Challenge 1:
Pull out every line of the stored records, from the very first one down to the line containing "41.03 [962, 134]", including both ends. Reproduce each line unchanged.

Text extract:

22. A surviving section of the underground Cloaca Maxima. The original drain can have been nothing like as grand as this later construction but this is the image that Roman writers had when they wrote of Tarquin’s building project. Some Romans boasted of taking boats and rowing along it.
It was, however, not the exploitation of the labouring poor that was supposed finally to have brought the monarchy down, but sexual violence: the rape of Lucretia by one of the king’s sons. This rape is almost certainly as mythic as the rape of the Sabines: assaults on women symbolically marking the beginning and the end of the regal period. What is more, the Roman writers who later told the story were probably influenced by Greek traditions, which often linked the culmination, and fall, of tyranny with sexual crimes. In sixth-century BCE Athens, for example, sexual advances by the ruler’s younger brother towards another man’s partner were said to have led to the overthrow of the Pisistratid dynasty. But mythic or not, for the rest of Roman time the rape of Lucretia marked a turning point in politics, and its morality was debated. The theme has been replayed and reimagined in Western culture almost ever since, from Botticelli, through Titian and Shakespeare, to Benjamin Britten; Lucretia even has her own small part in Judy Chicago’s feminist installation The Dinner Party, among some 1,000 heroines of world history.
Livy tells a highly coloured tale of these last moments of the monarchy. It starts with a group of young Romans who were trying to find ways of passing the time while besieging the nearby town of Ardea. One evening, they were having a drunken competition about whose wife was best, when one of their number, Lucius Tarquinius Collatinus, suggested that they should simply ride back home (it was only a few miles away) and inspect the women; this would prove, he claimed, the superiority of his own Lucretia. Indeed it did: for while all the other wives were discovered partying in the absence of their menfolk, Lucretia was doing exactly what was expected of a virtuous Roman woman – working at her loom, among her maids. She then dutifully offered supper to her husband and his guests.
There was, however, a terrible sequel. For during that visit, we are told, Sextus Tarquinius conceived a fatal passion for Lucretia, and one evening shortly afterwards he rode back to her house. After being politely entertained again, he came to her room and demanded sex with her, at knifepoint. When the simple threat of death did not move her, Tarquinius exploited instead her fear of dishonour: he threatened to kill both her and a slave (visible in Titian’s painting [see plate 4]) so that it would look as if she had been caught in the most disgraceful form of adultery. Faced with this, Lucretia acceded, but when Tarquinius had returned to Ardea, she sent for her husband and father, told them what had happened – and killed herself.

Challenge 2:
Extend the passage on Lucretia and the end of the Roman monarchy, starting after its final sentence.

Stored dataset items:
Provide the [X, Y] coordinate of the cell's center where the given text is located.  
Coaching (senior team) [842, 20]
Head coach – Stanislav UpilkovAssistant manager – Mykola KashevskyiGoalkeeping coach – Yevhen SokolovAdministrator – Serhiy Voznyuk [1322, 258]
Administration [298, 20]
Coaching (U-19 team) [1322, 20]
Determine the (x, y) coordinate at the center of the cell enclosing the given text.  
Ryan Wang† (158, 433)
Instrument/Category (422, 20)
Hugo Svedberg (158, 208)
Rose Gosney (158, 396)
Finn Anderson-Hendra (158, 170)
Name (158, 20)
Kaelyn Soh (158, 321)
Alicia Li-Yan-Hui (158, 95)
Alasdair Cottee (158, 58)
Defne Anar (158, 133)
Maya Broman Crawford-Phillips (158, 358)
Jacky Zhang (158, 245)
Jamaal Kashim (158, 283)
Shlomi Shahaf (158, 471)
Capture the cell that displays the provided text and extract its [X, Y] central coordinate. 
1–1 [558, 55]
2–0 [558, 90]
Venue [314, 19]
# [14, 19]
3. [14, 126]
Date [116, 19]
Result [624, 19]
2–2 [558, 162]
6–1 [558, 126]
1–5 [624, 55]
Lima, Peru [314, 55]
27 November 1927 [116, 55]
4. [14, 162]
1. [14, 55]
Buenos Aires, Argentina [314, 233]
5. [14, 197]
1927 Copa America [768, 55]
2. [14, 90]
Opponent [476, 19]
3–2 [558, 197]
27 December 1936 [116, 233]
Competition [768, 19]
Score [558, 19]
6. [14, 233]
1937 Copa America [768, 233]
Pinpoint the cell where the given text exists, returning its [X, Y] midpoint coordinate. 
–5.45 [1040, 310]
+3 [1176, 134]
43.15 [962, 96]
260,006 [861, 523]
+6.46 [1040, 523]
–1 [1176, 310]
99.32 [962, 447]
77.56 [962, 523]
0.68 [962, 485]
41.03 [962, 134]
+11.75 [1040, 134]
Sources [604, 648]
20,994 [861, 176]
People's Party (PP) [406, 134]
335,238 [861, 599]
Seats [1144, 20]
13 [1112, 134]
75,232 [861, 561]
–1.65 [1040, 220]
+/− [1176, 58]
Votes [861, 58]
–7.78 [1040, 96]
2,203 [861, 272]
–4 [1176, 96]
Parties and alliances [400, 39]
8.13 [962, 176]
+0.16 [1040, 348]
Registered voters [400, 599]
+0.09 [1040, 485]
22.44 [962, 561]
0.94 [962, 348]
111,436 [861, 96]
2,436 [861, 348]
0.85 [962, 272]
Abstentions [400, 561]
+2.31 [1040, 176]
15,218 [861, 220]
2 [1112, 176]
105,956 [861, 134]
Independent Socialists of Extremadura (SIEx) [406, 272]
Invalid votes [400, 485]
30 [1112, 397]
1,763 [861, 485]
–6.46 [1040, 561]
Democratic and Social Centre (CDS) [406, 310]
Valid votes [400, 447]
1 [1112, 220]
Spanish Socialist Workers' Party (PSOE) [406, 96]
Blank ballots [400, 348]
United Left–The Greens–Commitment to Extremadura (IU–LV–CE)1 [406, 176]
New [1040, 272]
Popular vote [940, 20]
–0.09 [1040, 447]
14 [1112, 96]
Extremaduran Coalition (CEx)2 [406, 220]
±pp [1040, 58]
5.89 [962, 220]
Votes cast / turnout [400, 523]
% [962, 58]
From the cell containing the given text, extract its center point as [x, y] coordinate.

Task output 1:
Provide the [X, Y] coordinate of the cell's center where the given text is located.  
Coaching (senior team) [842, 20]
Head coach – Stanislav UpilkovAssistant manager – Mykola KashevskyiGoalkeeping coach – Yevhen SokolovAdministrator – Serhiy Voznyuk [1322, 258]
Administration [298, 20]
Coaching (U-19 team) [1322, 20]
Determine the (x, y) coordinate at the center of the cell enclosing the given text.  
Ryan Wang† (158, 433)
Instrument/Category (422, 20)
Hugo Svedberg (158, 208)
Rose Gosney (158, 396)
Finn Anderson-Hendra (158, 170)
Name (158, 20)
Kaelyn Soh (158, 321)
Alicia Li-Yan-Hui (158, 95)
Alasdair Cottee (158, 58)
Defne Anar (158, 133)
Maya Broman Crawford-Phillips (158, 358)
Jacky Zhang (158, 245)
Jamaal Kashim (158, 283)
Shlomi Shahaf (158, 471)
Capture the cell that displays the provided text and extract its [X, Y] central coordinate. 
1–1 [558, 55]
2–0 [558, 90]
Venue [314, 19]
# [14, 19]
3. [14, 126]
Date [116, 19]
Result [624, 19]
2–2 [558, 162]
6–1 [558, 126]
1–5 [624, 55]
Lima, Peru [314, 55]
27 November 1927 [116, 55]
4. [14, 162]
1. [14, 55]
Buenos Aires, Argentina [314, 233]
5. [14, 197]
1927 Copa America [768, 55]
2. [14, 90]
Opponent [476, 19]
3–2 [558, 197]
27 December 1936 [116, 233]
Competition [768, 19]
Score [558, 19]
6. [14, 233]
1937 Copa America [768, 233]
Pinpoint the cell where the given text exists, returning its [X, Y] midpoint coordinate. 
–5.45 [1040, 310]
+3 [1176, 134]
43.15 [962, 96]
260,006 [861, 523]
+6.46 [1040, 523]
–1 [1176, 310]
99.32 [962, 447]
77.56 [962, 523]
0.68 [962, 485]
41.03 [962, 134]

Task output 2:
Lucretia’s story remained an extraordinarily powerful image in Roman moral culture ever after. For many Romans, it represented a defining moment of female virtue. Lucretia voluntarily paid with her life for losing, as Livy put it, her pudicitia – her ‘chastity’, or better the ‘fidelity’, on the woman’s part at least, that defined the relationship between Roman wife and husband. Yet other ancient writers found the story more difficult. There were poets and satirists who predictably questioned whether pudicitia was really what a man wanted in a wife. In one bawdy epigram, Marcus Valerius Martialis (‘Martial’ for short), who wrote a whole series of clever, sparky and rude verses at the end of the first century CE, jokes that his wife can be a Lucretia by day if she wants, so long as she is a whore by night. In another quip, he wonders whether Lucretias are ever quite what they seem; even the famous Lucretia, he fantasises, enjoyed risqué poems when her husband wasn’t looking. More serious was the issue of Lucretia’s culpability and the reasons for her suicide. To some Romans, it looked as if she was more concerned with her reputation than with real pudicitia – which surely resided in the guilt or innocence of her mind, not her body, and would not have been remotely affected by false allegations of sex with a slave. In the early fifth century CE, St Augustine, who was well versed in the pagan classics, wondered if Lucretia had been raped at all: for had she not, in the end, consented? It is not hard to detect here versions of some of our own arguments about rape and the issues of responsibility it raises.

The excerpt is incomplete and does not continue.